This week Austen’s brother, Lee Gaizak, started graduate school in Paris at the Panthéon-Sorbonne, also known as ‘Paris 1’. This is a dream come true for Lee. In 2010-2011, Lee was living in Paris and taking French classes at the Sorbonne. Now he is taking philosophy classes in French and working on a Masters in modern European philosophy. While he was there in 2011, Austen and I traveled to Paris over Austen’s Spring break.
We arrived in Paris on an early morning in March and took a taxi to our hotel in Le Marais, a hip, historic part of Paris on the Right Bank. As Lee had a morning class, we headed out on foot towards the Sorbonne, in no particular hurry, stopping along the way to take in the breadth of the city.

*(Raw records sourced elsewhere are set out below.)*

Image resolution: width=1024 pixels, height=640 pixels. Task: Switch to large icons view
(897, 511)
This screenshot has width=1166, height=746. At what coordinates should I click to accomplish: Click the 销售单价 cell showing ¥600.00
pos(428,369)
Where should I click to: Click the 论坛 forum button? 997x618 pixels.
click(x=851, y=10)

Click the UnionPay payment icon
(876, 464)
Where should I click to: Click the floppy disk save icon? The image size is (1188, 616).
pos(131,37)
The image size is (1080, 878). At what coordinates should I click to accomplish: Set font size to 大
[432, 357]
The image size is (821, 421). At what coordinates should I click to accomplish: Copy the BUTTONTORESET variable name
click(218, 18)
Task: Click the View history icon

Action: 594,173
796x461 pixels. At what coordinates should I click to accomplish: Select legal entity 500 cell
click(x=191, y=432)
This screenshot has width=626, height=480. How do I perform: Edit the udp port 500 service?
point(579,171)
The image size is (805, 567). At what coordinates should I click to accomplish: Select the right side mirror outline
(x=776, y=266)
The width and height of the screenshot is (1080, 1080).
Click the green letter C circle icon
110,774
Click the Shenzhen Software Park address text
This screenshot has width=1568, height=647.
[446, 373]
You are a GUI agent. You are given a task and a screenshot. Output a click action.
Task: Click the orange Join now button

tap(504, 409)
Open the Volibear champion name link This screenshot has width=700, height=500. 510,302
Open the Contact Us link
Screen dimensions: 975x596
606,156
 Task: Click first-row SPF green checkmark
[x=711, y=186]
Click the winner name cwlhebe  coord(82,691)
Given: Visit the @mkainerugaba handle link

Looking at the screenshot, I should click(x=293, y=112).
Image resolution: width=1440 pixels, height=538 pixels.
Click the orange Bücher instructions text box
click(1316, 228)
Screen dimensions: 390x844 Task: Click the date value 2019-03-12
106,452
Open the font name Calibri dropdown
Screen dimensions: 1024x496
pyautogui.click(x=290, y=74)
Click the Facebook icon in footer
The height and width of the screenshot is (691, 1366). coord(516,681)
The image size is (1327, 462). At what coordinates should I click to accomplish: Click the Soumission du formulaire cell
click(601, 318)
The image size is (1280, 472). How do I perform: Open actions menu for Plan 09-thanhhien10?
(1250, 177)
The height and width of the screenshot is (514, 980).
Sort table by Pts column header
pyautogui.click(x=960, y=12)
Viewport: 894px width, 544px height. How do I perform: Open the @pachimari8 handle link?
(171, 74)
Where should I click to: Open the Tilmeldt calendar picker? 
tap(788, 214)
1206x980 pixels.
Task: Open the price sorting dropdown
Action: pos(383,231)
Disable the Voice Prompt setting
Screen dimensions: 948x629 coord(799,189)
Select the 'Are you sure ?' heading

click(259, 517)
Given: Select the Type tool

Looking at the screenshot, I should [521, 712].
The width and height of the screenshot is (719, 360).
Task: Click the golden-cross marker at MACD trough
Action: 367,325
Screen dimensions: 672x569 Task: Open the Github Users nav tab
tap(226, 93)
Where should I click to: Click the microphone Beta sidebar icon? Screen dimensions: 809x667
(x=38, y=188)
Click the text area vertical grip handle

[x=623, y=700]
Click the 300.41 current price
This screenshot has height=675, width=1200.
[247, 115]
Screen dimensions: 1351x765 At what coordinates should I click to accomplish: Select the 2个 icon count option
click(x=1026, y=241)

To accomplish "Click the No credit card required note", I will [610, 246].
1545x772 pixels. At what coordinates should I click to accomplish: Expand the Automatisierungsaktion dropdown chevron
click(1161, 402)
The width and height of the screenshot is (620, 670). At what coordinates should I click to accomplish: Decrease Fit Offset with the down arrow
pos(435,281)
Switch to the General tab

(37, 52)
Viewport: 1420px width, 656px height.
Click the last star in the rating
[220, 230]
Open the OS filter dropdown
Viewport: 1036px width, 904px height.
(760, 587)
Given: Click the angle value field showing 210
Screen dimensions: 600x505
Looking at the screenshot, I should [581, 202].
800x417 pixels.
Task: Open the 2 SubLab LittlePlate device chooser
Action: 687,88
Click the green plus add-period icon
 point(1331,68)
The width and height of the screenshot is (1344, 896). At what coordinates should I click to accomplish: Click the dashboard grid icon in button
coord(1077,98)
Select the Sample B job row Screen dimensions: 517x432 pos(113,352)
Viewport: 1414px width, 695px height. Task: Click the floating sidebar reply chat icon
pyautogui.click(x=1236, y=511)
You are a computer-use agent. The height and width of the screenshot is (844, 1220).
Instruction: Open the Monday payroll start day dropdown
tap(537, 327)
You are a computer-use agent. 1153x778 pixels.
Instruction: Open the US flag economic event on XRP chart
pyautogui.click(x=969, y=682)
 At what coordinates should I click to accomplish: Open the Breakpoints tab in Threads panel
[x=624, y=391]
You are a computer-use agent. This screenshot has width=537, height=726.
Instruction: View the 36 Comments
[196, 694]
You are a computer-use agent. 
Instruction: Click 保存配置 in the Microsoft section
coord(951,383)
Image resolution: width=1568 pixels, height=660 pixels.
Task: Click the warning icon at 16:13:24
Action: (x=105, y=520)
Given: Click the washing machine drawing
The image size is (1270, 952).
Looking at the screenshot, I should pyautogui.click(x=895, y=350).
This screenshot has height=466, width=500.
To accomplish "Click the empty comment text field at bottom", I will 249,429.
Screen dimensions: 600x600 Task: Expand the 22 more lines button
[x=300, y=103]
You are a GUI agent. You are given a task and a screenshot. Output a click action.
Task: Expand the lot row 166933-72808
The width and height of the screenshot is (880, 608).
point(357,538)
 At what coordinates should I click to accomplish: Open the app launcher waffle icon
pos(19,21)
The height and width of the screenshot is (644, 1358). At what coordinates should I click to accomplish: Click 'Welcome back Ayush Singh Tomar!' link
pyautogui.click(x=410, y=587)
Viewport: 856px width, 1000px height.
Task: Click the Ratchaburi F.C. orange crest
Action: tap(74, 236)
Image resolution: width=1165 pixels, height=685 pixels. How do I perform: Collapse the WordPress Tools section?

The next few days we walked everywhere, Austen using my iPhone to navigate, seeing the sights, exploring the neighborhoods, eating wonderful meals, where Austen attempted to order in French, much to the delight of the waiters, marveling at the scenery, the history, the culture, the bigness of the world. Photo: A French Mexican restaurant where we celebrated Lee’s 23rd birthday and where we all agreed that the margaritas were very strong.
On this trip, Austen was 19 years old and in his sophomore year at Indiana University. During the previous summer of 2010, Austen had been in a rehab program in Chicago and was getting help for his depression and addiction. But, the ‘problems’ he faced continued to preoccupy him. In a journal entry made during our trip to Paris, which I found after he died, he wrote:
“It’s like an obsession, I’m absolutely preoccupied with my problems, they control and consume me, I can’t free myself from their hold and just be alive and feel freedom. I’ve tried a lot of things and I always end up in the same spot, even when I’m starting to feel good 10 minutes later I could be right back where I started, it’s hell, I live in hell, nobody could ever understand the frustration of just trying to take in the moment and life and not being able to separate myself from my problems. A lot of it is the inevitability that I’m going to be fucked up on drugs, that one hurts…it’s corrosive to my soul. See all I want is to forget all this, and I’m trying to do that, at least while I’m in france, but it is apart of me, it’s a tumor that cannot be removed, I want to do me, without the negativity….I have no choice but to ask for salvation, in this life or the next…”
This is what makes a situation like Austen’s complicated – on the outside things looked fine most of the time. In public and in family situations he presented himself well, was very polite, upbeat and thoughtful. I think he did enjoy himself in Paris, his natural curiosity finding refuge and perhaps distraction in a new place, a foreign adventure that gave him some sense of limitless possibilities and maybe hope – and maybe more than 10 minutes of feeling alive and free.
While Lee was in his classes, Austen and I explored Paris, the Left Bank, the Right Bank, mostly on foot, walking along the Seine. We saw the Eiffel Tower, we viewed the art collections at the Musée d’Orsay, where Austen wanted to see paintings by Vincent Van Gogh. We saw modern art at the Centre Georges Pompidou, we sat quietly in a pew at Notre-Dame, marveling at the majesty of the stained glass and intricate architectural details, we strolled through Luxembourg Gardens and the Tuileries by the Louvre and we walked by the American Embassy where my Aunt and Austen’s godmother, Anna Der-Vartanian, worked at some point. We talked, we shared observations and thoughts, we took breaks at little cafés and people-watched.
I have asked myself repeatedly why such a beautiful mind and soul should have been so tormented at such a young age. There is not and will never be a satisfactory answer, but I know he had more than a few moments where he felt good about himself, happy to be alive, free, and able to enjoy life, his family and his friends.